▶ **Page text**
BEGIN

The Wrens were an American doo-wop vocal group from The Bronx, New York City. They are best known for their song "Come Back My Love".

The Wrens began in the Morrisania section of the Bronx in 1950. Neighborhood friends Waldo Champen (tenor, usually referred to as "Champ Rollow"), Francis "Frenchie" Concepcion (tenor/baritone lead), Archangel "Archie" Oropeza (baritone), and Raoul McLeod (bass) sang together under this name for around two years. They slowly drifted apart. 

Concepcion was determined to make the group last, and in 1952, he recruited two new members; tenor George Magnezid and bass James "Archie" Archer. They sang as a trio in the community center of P.S. 99 for a couple of months before deciding to expand to a quartet by adding tenor Bobby Mansfield. At the time, Mansfield was about fifteen years old and attending Morris High School in the Bronx. Oropeza was around the same age and Concepcion and Magnezid were already out of school.

END

▶ **Data segment**
BEGIN

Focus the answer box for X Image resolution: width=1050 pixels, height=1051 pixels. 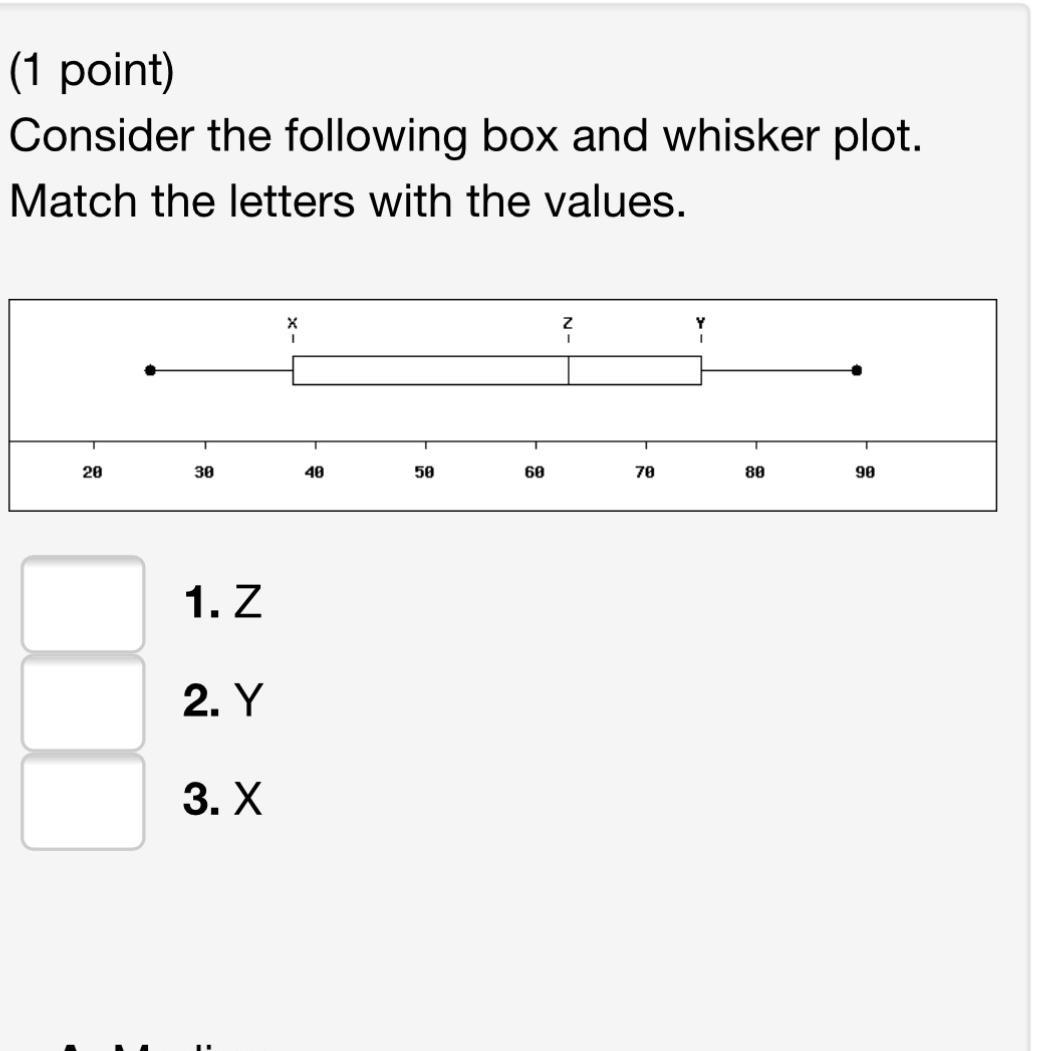[83, 801]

END

▶ **Goal 1**
In the text about the Wrens, retype everything between "The Wrens were" and "slowly drifted apart.", inclusive.
▶ **Goal 2**
According to the text about the Wrens, which school was Bobby Mansfield attending when he joined the group?
▶ **Goal 3**
Carry on the text about the Wrens from the point where it stops.

▶ **Exercise result 1**
The Wrens were an American doo-wop vocal group from The Bronx, New York City. They are best known for their song "Come Back My Love".

The Wrens began in the Morrisania section of the Bronx in 1950. Neighborhood friends Waldo Champen (tenor, usually referred to as "Champ Rollow"), Francis "Frenchie" Concepcion (tenor/baritone lead), Archangel "Archie" Oropeza (baritone), and Raoul McLeod (bass) sang together under this name for around two years. They slowly drifted apart.

▶ **Exercise result 2**
Morris High School in the Bronx.

▶ **Exercise result 3**
In 1954, they heard about a contest that was being held by an arranger/pianist named Freddy Johnson at the old CBS building. The Wrens entered and won, and Johnson became their manager.

Rama Records owner George Goldner arranged a session for the Wrens that took place on November 21, 1954. They recorded four songs that day: “Love’s Something That’s Made For Two” (led by Mansfield), “Beggin’ For Love” (fronted by Concepcion), “Come Back My Love”, and “Eleven Roses” (both by Mansfield). The piano player was Johnson, who provided the other session musicians. However, he and the Wrens parted company soon after the session, and from then on, Goldner used the Jimmy Wright Orchestra to back them. James "Archie" Archer left in 1955 and was replaced by Joseph "Rocky" Washington, who later recorded in another doo-wop group, The Performers. Further recordings, including six single releases on Rama, were unsuccessful and Mansfield left in 1956 to pursue a solo career.

In 1998, The Wrens were inducted into the United In Group Harmony Association's Hall of Fame.

James "Archie" Archer died On June 22nd, 1999.

George Magnezid died on December 9th, 2003, In Westchester County, New York, Aged 69.

Bobby Mansfield died on September 15, 2013, in The Bronx, New York, aged 76.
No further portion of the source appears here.